APAPA BULK TERMINAL – a major re-development!

Apapa Bulk Terminal in Lagos is today undergoing the biggest change in its history courtesy of a 25-year lease it got in the 2006 concession programme. In fact, berths 1 to 4 of Apapa Quays, which were Nigeria’s first seaport infrastructure have never been redeveloped but for now that the bid winner is pumping in millions of dollars to modernize it.

When construction started in 1921, the first four Apapa deep water berths were seen by the colonial government of the day as only an improvement to the Customs Wharf located at the Lagos Marina. The British administration had just begun the systematic exploitation of the natural resources of the young federation by shipping through two axes, Lagos and Port Harcourt ports.

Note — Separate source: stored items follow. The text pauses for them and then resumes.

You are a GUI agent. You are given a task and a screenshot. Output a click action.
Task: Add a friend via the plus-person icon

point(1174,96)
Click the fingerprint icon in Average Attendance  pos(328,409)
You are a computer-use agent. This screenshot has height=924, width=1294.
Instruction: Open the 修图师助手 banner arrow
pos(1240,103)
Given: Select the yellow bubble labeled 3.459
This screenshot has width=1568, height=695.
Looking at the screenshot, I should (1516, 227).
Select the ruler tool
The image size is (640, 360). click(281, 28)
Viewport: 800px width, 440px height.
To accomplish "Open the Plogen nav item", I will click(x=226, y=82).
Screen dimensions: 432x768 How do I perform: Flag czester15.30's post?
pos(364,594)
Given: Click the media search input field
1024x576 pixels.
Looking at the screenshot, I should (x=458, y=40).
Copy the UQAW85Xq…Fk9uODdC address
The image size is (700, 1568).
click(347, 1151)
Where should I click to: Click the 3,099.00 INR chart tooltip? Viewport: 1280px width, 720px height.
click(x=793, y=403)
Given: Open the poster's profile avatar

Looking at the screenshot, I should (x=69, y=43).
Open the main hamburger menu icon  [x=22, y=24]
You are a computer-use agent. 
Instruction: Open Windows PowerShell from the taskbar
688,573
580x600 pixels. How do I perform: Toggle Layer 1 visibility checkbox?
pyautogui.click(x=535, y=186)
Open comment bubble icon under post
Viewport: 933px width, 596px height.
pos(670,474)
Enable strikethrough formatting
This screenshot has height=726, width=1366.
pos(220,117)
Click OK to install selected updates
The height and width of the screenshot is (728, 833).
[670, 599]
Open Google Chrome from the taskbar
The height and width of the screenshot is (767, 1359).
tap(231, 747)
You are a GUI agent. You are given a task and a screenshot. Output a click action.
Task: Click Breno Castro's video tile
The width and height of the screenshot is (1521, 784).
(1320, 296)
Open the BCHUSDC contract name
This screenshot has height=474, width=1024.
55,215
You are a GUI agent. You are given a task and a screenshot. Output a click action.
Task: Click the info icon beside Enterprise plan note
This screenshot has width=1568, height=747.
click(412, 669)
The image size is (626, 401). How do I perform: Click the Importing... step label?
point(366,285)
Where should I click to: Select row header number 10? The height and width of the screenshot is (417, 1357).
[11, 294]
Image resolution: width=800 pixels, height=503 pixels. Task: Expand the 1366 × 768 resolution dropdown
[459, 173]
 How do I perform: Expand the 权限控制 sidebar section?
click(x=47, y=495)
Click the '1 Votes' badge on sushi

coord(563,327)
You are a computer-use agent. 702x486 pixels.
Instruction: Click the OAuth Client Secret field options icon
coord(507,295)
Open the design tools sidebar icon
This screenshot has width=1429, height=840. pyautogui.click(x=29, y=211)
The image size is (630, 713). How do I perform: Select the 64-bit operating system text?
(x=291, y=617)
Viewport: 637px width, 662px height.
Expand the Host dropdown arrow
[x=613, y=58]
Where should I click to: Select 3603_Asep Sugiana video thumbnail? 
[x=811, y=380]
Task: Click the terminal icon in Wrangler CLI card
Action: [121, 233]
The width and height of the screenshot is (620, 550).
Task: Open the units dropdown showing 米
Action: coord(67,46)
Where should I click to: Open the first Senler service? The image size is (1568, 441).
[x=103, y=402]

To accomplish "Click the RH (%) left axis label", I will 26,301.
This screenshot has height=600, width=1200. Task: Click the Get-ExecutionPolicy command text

Only minimal additions were made to the original infrastructure, and only cursory management changes were adopted by succeeding governments in running the ports. However, the buildings – sheds, wharves, warehouses, quays, derricks and indeed all superstructures were made to last. By the time the federal government began implementing its seaport reform agenda in 2004, both the colonial seaports and others built during post-independence had become massively run down. It is now under the steam of private sector port operators that the Apapa Bulk Terminal is being redeveloped.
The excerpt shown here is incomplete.